Sun has taken its Identity Manager provisioning software and married it with its Identity Auditor, which the company introduced in 2005. The result is Identity Manager 7.0, which is slated to ship by year-end. Identity Auditor will no longer be a separate product.

Sun's intent with Identity Manager 7.0 is designed to not only automate the process of assigning user access to various systems, but the follow-up process of routinely checking what that user actually has access to. The new features include compliance reporting, certification reviews, audit scanning and automated remediation. The intent is to bring auditors and IT together in the process of setting up and evaluating access permissions and network activity.

"One thing that's quite interesting here is the way that Sun is moving into the policy area," says Jonathan Penn, Forrester Research analyst. "They are building a way to represent [business] policy at a high level and translate that into security policies that these identity management systems can understand."

Penn says Sun still has a long way to go, but that identity management needs to evolve into policy management and enforcement. "Despite all the connectors and integration efforts, we still don't have enough control over who's doing what," he says.

Sun isn't alone; vendors such as BMC, CA, HP and Novell have developed or are developing similar products.

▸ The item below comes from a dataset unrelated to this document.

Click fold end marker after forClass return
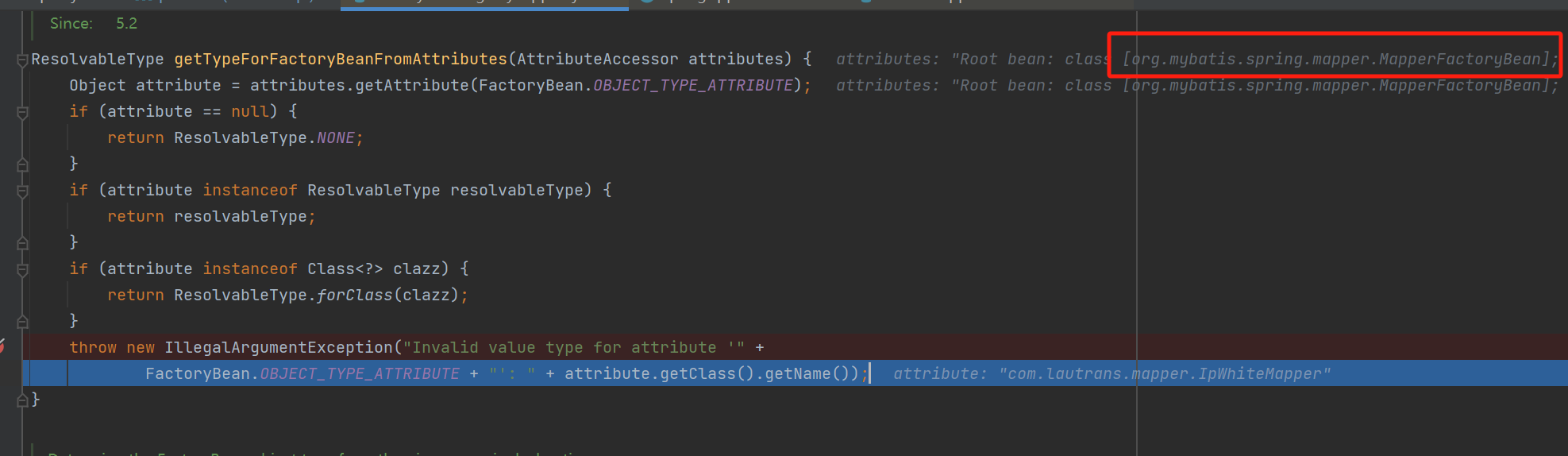Image resolution: width=1568 pixels, height=456 pixels. pos(22,322)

Sun's auditing software can identify policy violations, send notifications to compliance officers and help administrators deal with exceptions to policy rules.

"The idea is to encapsulate business policy and business controls and add that to the provisioning process," says Andy Land, product line manager for identity at Sun. "Compliance is driving people to go beyond the general provisioning lifecycle."

The new features in Identity Manager automate the auditing and review processes that are repeated regularly for a company to help it stay within compliance parameters of federal or industry regulations.

With Identity Manager, companies can present a unified view of users' identity and system access activities. The software includes a policy audit engine that scans for set policies and ensures they are being enforced on systems and applications. The software also features audit scanning, a compliance dashboard, automated reconciliation of roles and audit policies, provisioning with integrated audit policy and audit policy certification review.

Identity Manager 7.0 runs on the Solaris 10 operating system, as well as Windows, Red Hat Linux, Novell SUSE and Unix. The software carries a base price of US$200,000 (£106,860) and is $36 (£19) per internal user and $3 (£1.60) per extranet users. Adapters to systems such as Oracle, SAP, and Microsoft's Active Directory are priced at $25,000 (£13,358).